Personal information
- Date of birth: 8 February 1997 (age 29)
- Place of birth: Partinico, Italy
- Height: 1.78 m (5 ft 10 in)
- Position: Forward

Team information
- Current team: Athletic Club Palermo
- Number: 44

Youth career
- 0000–2016: Palermo

Senior career*
- Years: Team / Apps / (Gls)
- 2016–2018: Palermo / 0 / (0)
- 2016–2017: → Siena (loan) / 26 / (1)
- 2017–2018: → Siracusa (loan) / 17 / (1)
- 2018–2019: Pro Vercelli / 8 / (0)
- 2019–2020: Sicula Leonzio / 27 / (5)
- 2020–2021: Cittadella / 4 / (0)
- 2021: → Catanzaro (loan) / 6 / (0)
- 2021–2022: Vibonese / 26 / (0)
- 2022–2023: Messina / 22 / (1)
- 2023–2024: Akragas / 23 / (5)
- 2024–2025: Reggina / 28 / (3)
- 2025–: Athletic Club Palermo / 16 / (4)

= Paolo Grillo =

Italian footballer (born 1997)

Paolo Grillo (born 8 February 1997) is an Italian football player who plays for Serie D club Athletic Club Palermo.

==Club career==
He was raised in the youth teams of Palermo, but did not appear for the senior squad. He spent the first 4 seasons of his senior career in Serie C.

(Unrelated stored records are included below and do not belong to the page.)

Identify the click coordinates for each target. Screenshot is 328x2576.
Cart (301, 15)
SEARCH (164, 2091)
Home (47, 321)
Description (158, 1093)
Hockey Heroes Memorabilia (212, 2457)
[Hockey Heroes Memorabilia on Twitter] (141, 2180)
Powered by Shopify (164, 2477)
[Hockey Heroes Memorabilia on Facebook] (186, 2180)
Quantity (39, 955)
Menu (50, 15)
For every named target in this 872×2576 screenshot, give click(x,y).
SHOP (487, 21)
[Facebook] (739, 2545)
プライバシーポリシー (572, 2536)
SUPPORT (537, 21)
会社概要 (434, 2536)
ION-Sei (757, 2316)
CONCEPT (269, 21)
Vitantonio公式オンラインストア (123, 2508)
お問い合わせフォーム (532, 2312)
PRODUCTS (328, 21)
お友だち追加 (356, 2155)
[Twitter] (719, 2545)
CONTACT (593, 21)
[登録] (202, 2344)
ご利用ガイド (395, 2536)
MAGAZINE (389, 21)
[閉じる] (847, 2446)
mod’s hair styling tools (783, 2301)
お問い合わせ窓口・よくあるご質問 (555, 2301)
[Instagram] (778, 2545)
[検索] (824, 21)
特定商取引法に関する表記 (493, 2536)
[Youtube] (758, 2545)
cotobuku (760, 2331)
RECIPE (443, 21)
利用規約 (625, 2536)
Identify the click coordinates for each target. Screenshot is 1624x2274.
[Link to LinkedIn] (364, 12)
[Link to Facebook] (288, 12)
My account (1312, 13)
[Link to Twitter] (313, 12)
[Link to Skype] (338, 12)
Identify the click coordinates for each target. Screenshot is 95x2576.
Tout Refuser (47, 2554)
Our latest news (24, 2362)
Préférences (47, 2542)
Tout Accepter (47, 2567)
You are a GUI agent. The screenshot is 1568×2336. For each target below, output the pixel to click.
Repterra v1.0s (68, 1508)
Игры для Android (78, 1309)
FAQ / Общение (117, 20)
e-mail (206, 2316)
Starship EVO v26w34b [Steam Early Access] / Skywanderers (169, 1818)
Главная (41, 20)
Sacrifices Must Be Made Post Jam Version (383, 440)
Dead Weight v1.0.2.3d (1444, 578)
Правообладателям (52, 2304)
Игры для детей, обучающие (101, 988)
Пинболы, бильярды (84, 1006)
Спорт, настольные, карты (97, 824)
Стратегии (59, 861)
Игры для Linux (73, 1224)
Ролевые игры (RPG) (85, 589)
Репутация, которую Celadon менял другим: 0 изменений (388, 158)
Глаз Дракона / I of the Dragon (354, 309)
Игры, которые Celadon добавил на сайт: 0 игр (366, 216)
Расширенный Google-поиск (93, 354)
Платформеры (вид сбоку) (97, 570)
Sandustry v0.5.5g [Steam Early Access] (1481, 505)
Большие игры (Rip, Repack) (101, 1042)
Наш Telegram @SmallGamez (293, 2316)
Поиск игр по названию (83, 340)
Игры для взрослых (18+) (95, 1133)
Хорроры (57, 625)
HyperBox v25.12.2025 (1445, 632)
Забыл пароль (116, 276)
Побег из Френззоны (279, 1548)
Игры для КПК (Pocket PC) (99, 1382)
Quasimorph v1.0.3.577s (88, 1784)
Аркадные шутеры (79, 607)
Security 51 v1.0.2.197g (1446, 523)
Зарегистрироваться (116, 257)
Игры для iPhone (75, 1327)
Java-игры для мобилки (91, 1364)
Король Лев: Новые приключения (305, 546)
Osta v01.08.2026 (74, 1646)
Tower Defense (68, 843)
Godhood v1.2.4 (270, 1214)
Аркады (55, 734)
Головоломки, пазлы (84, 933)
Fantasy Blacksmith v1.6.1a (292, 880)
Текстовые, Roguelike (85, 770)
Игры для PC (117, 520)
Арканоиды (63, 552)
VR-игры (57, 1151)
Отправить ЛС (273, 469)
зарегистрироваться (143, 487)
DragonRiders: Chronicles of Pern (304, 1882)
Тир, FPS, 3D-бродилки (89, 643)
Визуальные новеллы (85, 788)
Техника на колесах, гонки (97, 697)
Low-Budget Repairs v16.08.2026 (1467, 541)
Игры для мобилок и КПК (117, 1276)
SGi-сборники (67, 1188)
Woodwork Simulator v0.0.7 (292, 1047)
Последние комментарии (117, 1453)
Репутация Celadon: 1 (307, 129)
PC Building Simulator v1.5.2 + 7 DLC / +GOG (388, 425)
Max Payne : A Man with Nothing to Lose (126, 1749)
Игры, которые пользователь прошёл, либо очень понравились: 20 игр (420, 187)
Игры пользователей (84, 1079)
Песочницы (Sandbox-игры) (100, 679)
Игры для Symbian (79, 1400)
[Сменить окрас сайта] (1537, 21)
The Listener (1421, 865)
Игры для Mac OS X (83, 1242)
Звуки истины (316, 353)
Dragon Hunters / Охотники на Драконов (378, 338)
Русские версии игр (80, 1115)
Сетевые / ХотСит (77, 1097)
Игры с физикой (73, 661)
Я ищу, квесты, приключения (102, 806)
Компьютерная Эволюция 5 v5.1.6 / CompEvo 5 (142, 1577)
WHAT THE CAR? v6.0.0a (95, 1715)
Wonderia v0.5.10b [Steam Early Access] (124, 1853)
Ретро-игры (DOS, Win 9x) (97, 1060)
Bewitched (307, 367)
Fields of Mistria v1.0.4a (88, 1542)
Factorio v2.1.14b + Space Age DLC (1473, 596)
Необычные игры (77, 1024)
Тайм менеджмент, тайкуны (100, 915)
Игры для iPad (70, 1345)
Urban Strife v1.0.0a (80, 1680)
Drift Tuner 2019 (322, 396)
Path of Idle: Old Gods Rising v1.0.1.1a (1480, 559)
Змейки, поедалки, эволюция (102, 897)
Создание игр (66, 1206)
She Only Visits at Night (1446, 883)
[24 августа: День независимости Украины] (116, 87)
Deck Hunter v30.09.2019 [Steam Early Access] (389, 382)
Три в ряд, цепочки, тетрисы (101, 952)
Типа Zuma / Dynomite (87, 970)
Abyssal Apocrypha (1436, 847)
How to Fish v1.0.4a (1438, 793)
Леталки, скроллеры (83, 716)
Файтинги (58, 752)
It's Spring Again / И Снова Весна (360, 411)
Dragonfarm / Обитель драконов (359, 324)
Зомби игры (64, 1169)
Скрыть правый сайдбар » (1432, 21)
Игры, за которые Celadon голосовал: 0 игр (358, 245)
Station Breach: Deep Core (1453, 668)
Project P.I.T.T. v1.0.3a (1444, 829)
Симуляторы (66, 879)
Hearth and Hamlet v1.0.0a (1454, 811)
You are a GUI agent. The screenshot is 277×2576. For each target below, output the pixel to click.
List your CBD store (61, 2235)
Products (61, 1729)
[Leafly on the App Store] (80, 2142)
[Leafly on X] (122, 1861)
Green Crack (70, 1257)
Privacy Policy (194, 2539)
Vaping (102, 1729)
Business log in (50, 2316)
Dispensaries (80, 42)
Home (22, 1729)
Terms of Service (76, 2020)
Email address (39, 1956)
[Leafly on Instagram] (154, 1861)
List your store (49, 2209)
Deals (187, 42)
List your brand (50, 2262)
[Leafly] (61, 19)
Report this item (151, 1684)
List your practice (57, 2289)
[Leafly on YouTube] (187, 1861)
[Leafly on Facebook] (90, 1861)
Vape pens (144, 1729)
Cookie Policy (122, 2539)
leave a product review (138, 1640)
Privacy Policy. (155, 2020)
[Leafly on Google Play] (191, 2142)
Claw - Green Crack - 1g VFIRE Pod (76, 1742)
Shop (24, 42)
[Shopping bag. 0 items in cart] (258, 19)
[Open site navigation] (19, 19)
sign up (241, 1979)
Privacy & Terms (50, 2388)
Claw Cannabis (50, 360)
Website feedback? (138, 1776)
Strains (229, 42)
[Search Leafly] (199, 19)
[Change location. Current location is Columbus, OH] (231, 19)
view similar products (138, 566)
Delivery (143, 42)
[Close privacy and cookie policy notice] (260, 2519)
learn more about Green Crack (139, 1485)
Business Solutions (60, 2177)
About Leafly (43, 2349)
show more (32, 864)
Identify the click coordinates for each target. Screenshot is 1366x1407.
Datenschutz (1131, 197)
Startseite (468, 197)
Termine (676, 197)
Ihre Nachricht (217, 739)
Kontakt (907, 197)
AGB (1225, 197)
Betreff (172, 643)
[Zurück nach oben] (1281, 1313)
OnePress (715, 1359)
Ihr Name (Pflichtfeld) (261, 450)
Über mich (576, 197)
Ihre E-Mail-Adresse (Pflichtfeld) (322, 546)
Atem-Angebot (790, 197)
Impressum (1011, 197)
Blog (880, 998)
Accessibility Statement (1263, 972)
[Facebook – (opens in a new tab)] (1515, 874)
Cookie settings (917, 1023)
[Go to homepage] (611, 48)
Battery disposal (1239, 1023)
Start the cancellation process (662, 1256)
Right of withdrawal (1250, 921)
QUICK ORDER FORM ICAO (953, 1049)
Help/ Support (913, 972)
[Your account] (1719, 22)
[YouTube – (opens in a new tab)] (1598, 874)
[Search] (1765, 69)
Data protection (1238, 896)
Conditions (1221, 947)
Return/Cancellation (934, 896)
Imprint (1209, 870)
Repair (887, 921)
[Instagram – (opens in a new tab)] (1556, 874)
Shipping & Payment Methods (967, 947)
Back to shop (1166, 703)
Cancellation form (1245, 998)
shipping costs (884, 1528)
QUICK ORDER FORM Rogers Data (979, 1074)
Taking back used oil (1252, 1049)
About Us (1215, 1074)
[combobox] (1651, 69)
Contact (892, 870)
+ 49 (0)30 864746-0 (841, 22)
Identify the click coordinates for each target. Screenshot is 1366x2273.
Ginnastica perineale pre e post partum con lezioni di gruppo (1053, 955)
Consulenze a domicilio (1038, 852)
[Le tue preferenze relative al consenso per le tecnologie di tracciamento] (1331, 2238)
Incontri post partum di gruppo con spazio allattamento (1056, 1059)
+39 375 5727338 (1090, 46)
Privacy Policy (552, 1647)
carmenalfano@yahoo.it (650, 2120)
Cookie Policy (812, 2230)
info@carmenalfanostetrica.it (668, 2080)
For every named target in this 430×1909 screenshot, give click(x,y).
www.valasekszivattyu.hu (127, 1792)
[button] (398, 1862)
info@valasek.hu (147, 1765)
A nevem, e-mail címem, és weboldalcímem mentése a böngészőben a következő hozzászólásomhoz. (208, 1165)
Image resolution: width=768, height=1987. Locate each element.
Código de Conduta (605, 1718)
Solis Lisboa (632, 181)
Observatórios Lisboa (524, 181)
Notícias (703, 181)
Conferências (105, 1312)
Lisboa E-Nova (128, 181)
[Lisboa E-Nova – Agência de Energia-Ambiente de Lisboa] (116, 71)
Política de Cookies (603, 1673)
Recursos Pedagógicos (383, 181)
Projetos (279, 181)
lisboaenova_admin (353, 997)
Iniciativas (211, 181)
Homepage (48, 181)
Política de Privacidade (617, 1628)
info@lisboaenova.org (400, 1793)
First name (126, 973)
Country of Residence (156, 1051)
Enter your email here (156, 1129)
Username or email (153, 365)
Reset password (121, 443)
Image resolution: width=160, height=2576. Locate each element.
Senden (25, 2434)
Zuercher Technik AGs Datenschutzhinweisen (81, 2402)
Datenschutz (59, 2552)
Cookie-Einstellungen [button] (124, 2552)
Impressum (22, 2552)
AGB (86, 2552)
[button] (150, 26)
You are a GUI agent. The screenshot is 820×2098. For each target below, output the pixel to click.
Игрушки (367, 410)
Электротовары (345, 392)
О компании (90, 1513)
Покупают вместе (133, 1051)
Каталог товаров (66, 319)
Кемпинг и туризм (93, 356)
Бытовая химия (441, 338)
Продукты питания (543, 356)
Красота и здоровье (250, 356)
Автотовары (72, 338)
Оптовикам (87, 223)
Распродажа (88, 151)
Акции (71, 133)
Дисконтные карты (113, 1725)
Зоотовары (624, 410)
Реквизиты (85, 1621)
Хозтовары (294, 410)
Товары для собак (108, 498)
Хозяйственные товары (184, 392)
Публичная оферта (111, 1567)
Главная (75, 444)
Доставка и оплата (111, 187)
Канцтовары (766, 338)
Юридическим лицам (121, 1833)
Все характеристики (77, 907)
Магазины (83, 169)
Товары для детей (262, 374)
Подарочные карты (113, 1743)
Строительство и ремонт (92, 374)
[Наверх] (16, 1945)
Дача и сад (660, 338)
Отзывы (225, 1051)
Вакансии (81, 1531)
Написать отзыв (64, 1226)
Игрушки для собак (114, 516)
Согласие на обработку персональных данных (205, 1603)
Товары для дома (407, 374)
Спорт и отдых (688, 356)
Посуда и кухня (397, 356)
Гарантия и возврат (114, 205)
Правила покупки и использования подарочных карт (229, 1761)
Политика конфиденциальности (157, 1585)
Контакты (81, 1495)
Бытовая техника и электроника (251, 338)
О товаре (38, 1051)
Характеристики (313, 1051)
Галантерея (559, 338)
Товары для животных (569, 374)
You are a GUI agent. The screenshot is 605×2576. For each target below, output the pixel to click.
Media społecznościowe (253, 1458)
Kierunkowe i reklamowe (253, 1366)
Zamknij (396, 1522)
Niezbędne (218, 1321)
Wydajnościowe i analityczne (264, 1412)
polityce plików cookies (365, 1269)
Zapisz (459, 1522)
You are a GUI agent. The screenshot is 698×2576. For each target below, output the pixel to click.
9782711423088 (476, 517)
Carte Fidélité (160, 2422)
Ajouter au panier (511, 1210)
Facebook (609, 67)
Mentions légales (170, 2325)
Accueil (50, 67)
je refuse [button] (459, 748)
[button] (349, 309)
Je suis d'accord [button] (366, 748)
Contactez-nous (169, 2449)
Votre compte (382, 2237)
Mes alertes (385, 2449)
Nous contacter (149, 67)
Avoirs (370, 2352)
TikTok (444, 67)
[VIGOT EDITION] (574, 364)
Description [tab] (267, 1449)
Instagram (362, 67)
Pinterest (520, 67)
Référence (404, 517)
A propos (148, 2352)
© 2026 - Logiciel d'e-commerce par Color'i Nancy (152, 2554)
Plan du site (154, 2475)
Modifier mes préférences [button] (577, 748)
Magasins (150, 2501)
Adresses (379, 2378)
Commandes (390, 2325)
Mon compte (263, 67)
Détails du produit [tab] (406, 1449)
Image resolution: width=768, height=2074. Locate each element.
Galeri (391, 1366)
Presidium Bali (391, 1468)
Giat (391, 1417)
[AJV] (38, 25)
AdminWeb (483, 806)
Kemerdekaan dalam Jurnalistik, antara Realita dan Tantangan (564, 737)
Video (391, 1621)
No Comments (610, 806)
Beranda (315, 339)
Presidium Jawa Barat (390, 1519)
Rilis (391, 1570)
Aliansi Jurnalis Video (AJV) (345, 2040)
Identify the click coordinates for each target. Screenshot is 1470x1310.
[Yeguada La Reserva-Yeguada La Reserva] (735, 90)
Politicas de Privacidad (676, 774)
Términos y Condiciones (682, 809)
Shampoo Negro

On 21 August 2020, he joined Serie B club Cittadella. He made his Serie B debut for Cittadella on 31 October 2020 in a game against Monza. He substituted Christian D'Urso in the 90th minute. On 1 February 2021, he was loaned to Serie C club Catanzaro.

On 22 July 2021, he signed with Vibonese.

On 26 July 2022, Grillo moved to Messina on a one-year contract with an option to extend.

After Messina, Grillo played for Akragas and Reggina before joining Athletic Club Palermo on 4 December 2025.